- _Текст_:
::::::::

В самом деле, когда мы осознаем, какую чудовищную борьбу приходилось вести Полю — и против сопротивления отца, и против своих собственных сомнений и страхов, мы вправе спросить, порвал бы он когда-нибудь с Эксом (банком и правом) и отправился ли бы в Париж изучать искусство, если бы не Золя. Несомненно, ничто не заставило бы его прекратить возиться с красками, но без Парижа и дружбы с Писсарро и Моне вряд ли он развился бы в художника.
Золя еще пространно изливал соображения о своей роли в семейных сценах у Сезаннов, а в конце того письма появляется неожиданное восклицание: «Я прерываю этот сверхбыстрый и несовершенный анализ, чтобы крикнуть: я видел Поля!!! Я видел Поля, понимаешь ли ты всю музыку этих слов. Сегодня утром в воскресенье я еще дремал, когда услыхал его голос на лестнице, он несколько раз позвал меня. Я открыл ему дверь, дрожа от радости, и мы бурно обнялись. Потом он успокоил меня насчет чувств его отца ко мне; он уверяет, что ты немного преувеличил. Его отец хочет меня видеть, и я пойду к нему сегодня или завтра. Потом мы вышли позавтракать, выкурили несчетное количество трубок в садах и парках и расстались. Пока его отец будет здесь, мы сможем видеться только изредка, но через месяц мы думаем поселиться вместе».

::::::::

- _Фрагменты данных_:

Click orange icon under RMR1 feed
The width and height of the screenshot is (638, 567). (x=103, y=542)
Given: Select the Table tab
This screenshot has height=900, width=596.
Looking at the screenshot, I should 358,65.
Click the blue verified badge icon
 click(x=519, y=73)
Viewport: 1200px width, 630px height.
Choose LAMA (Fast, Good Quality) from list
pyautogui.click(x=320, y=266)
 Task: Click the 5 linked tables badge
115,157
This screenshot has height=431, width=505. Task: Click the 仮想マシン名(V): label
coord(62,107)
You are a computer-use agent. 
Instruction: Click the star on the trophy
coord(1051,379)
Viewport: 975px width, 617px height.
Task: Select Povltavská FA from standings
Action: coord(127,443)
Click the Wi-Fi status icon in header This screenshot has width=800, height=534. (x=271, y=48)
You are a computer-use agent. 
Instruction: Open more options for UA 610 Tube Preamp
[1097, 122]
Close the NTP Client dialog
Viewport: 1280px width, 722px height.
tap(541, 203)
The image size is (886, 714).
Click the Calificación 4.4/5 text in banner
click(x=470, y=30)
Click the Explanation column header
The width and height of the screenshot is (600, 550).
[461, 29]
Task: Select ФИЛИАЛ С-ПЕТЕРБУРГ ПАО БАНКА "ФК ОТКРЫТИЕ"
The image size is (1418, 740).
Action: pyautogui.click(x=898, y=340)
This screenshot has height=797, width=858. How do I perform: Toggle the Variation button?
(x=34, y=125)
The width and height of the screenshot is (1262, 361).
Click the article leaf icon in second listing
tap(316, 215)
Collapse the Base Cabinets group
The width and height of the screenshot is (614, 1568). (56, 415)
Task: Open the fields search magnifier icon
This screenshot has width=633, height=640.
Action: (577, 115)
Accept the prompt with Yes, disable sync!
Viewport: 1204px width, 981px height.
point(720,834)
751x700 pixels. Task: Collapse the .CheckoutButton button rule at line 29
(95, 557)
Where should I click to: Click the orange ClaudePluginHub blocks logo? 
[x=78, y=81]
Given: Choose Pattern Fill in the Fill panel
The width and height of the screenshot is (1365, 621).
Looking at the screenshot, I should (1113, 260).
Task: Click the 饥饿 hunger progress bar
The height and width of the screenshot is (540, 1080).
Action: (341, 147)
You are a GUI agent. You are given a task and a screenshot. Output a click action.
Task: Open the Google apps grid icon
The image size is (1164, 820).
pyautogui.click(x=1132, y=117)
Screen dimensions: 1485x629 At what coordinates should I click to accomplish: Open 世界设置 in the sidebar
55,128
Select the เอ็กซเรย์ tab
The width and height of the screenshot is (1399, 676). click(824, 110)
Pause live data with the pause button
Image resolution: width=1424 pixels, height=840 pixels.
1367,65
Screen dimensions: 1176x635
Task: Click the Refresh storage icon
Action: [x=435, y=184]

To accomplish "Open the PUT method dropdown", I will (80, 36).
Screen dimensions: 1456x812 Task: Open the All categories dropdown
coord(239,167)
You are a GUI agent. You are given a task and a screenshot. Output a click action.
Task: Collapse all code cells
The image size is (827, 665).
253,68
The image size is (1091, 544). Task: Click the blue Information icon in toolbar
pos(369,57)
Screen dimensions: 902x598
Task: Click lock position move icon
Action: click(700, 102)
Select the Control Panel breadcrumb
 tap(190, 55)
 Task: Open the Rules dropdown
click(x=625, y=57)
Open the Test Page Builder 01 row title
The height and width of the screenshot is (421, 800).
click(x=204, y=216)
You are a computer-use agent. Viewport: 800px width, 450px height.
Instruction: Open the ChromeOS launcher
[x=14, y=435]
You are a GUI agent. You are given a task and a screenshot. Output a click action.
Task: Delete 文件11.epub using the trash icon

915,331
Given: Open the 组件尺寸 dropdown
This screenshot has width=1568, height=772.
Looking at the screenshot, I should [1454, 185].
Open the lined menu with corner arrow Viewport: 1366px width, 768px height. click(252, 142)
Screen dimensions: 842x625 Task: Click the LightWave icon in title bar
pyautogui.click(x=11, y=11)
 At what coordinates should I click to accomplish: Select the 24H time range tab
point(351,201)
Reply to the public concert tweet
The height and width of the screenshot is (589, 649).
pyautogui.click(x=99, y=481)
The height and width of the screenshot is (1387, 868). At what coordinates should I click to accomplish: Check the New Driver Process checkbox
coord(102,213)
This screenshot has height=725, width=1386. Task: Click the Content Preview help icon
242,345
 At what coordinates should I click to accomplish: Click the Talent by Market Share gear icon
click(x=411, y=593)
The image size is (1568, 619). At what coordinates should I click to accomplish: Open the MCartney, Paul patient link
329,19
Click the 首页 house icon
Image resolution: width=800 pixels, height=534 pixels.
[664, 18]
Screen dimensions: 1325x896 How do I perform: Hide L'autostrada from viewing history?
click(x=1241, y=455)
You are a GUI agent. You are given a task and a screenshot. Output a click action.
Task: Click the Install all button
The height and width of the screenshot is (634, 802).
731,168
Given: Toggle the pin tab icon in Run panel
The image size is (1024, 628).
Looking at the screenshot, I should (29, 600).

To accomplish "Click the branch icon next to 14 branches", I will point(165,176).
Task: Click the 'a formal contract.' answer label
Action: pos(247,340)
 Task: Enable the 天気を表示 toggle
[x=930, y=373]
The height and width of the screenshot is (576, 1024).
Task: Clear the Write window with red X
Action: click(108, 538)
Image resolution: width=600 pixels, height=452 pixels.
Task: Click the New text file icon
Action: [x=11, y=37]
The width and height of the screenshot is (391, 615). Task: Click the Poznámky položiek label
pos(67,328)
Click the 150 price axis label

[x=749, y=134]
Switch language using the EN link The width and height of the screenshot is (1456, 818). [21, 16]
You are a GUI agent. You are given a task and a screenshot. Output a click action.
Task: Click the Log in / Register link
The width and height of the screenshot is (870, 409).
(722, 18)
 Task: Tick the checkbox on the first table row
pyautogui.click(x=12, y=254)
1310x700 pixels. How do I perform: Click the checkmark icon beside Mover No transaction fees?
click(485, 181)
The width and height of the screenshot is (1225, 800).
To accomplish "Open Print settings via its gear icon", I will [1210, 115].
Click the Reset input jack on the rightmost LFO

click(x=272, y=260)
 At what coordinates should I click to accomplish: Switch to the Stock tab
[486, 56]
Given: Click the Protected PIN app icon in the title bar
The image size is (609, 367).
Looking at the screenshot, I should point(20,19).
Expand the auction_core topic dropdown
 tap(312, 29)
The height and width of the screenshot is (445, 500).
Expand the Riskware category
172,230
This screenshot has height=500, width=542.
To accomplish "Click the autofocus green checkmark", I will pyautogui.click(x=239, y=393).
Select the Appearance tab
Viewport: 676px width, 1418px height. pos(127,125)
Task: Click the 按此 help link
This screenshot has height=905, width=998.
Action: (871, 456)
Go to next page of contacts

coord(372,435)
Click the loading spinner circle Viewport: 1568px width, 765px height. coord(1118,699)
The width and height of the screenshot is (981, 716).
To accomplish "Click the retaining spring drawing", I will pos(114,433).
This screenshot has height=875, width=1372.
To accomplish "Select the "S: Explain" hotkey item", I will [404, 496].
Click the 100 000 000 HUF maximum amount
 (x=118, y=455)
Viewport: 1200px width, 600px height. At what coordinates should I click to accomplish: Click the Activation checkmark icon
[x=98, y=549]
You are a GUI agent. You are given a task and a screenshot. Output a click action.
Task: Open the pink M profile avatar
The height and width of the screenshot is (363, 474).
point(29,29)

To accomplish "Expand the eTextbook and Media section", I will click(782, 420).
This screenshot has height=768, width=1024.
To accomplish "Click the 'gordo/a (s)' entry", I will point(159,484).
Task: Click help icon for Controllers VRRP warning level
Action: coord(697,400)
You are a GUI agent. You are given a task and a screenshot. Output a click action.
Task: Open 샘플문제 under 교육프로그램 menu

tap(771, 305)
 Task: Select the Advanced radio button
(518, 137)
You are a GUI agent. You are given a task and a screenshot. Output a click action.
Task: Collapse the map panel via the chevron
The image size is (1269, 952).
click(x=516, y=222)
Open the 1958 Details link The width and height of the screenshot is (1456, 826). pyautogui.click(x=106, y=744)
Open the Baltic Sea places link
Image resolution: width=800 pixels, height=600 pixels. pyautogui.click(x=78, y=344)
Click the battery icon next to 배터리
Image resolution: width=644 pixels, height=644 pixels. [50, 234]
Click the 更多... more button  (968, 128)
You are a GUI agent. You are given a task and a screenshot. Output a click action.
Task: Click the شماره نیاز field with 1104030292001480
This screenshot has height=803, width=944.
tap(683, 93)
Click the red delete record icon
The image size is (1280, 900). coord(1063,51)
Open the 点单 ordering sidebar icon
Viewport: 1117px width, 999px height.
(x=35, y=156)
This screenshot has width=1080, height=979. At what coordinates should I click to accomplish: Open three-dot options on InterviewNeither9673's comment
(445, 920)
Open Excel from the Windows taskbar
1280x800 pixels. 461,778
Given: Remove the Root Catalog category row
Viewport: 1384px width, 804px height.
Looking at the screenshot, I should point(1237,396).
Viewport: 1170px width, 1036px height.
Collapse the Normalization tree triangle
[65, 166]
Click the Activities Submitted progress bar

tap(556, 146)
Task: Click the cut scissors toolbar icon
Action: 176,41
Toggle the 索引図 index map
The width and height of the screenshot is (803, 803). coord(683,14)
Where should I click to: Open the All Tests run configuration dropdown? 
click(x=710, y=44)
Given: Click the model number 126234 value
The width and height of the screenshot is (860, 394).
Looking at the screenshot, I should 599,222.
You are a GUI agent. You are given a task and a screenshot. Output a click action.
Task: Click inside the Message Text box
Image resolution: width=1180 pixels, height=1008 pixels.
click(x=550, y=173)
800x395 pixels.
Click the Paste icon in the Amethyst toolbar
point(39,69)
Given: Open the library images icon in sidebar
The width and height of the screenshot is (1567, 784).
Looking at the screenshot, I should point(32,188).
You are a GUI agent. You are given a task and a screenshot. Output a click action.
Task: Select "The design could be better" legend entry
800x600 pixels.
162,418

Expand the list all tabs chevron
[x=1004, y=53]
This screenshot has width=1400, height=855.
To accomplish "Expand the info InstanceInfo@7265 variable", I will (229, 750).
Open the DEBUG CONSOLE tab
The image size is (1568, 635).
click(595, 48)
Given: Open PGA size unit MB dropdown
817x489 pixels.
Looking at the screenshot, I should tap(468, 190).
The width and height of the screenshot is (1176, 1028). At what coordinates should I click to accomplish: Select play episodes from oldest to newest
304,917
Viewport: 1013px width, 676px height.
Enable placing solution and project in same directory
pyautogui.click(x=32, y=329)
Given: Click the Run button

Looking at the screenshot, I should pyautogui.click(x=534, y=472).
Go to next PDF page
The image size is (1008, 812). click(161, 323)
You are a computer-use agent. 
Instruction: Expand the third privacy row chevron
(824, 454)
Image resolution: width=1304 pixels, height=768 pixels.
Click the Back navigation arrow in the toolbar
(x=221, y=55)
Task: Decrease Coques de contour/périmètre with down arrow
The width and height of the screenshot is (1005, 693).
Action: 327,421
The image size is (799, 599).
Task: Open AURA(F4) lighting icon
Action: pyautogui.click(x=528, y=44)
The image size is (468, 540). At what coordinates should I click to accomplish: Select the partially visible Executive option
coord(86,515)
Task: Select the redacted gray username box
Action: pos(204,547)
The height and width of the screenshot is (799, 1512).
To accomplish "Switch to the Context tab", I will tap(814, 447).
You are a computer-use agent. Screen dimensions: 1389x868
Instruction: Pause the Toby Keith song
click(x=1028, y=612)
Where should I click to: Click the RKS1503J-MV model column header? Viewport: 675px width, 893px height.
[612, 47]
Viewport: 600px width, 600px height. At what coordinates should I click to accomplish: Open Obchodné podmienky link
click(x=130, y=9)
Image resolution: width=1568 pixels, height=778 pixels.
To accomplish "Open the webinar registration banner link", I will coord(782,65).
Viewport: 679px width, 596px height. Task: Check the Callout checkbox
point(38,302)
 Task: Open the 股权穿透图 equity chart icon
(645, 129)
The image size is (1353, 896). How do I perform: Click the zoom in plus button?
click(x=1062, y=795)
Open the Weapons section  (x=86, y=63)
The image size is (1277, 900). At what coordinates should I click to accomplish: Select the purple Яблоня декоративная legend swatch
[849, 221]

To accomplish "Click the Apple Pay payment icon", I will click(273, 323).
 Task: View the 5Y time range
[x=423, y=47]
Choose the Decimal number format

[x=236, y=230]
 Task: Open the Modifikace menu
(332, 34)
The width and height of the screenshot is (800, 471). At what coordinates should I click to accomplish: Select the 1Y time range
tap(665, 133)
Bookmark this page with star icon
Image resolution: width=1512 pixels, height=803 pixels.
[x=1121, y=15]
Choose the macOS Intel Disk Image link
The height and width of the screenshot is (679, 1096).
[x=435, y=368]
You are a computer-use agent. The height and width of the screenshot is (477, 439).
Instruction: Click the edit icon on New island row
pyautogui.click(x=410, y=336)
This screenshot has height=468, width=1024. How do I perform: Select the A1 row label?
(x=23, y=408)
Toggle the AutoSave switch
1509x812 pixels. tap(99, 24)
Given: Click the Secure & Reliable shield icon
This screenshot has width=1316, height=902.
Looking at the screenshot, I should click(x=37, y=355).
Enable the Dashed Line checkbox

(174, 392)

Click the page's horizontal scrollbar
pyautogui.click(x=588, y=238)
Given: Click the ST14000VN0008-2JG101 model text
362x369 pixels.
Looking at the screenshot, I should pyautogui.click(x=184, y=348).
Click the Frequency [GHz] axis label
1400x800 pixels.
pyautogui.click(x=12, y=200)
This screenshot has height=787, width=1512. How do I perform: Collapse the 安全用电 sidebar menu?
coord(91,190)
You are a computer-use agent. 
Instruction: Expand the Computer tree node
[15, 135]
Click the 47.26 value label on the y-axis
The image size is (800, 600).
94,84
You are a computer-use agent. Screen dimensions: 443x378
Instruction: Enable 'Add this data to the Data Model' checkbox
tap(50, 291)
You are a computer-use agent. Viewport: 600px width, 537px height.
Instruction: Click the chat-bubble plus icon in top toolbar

::::::::

- _Список заданий_:
a – Ответьте по тексту на следующие вопросы:
(i) Дружба с какими художниками, по мнению автора, помогла Полю развиться в художника?
(ii) В какой день недели Золя услышал голос Поля на лестнице?
(iii) Через какое время Золя и Поль думают поселиться вместе?
b – Определите, соответствуют ли тексту следующие утверждения, и подтвердите каждый ответ точной цитатой:
(i) Отец Поля хочет видеть Золя.
(ii) После встречи Золя и Поль остались завтракать дома.
(iii) Пока отец Поля будет здесь, друзья смогут видеться каждый день.

- _Выполненное упражнение_:
a –
(i) С Писсарро и Моне.
(ii) В воскресенье утром.
(iii) Через месяц.

b –
(i) Да: «Его отец хочет меня видеть».
(ii) Нет: «Потом мы вышли позавтракать».
(iii) Нет: «мы сможем видеться только изредка».